Por más bien que luzca una persona en su exterior, por su maquillaje, por su ropa, por sus bienes, por su prestigio, por su lugar en la sociedad, inclusive hasta por algunas prácticas religiosas, Dios sin embargo, mira la realidad de la podredumbre, fetidez y fealdad que hay en su interior por esas perversidades. En cambio, podemos encontrar gente sin dinero, sucia por el sudor de su trabajo, con ropa vieja, sin ninguna importancia en la sociedad o en la Iglesia, que sin embargo sea preciosa a los ojos de Dios, quien conoce y valora el interior de cada uno. Veamos pues, con la misma mirada de Dios.

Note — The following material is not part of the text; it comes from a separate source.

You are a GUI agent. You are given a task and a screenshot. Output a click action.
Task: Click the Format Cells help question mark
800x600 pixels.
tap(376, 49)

Con el salmo 14 que hoy proclamamos, preguntémosle a Él: “¿Quién será grato a tus ojos, Señor?”. La misma Palabra de Dios en este salmo nos responde quién es grato a sus ojos: “El que procede honradamente y obra con justicia; el que es sincero en sus palabras y con su lengua a nadie desprestigia. Quien no hace mal a su prójimo ni difama al vecino; quien no ve con aprecio a los malvados, pero honra a quienes temen al Altísimo. Quien presta sin usura y quien no acepta soborno en perjuicio de inocentes, ese será agradable a los ojos de Dios eternamente.” Repasemos esta lista y hagamos nuestro examen de conciencia.
Que tengan todos una feliz semana. ¡Sea alabado Jesucristo!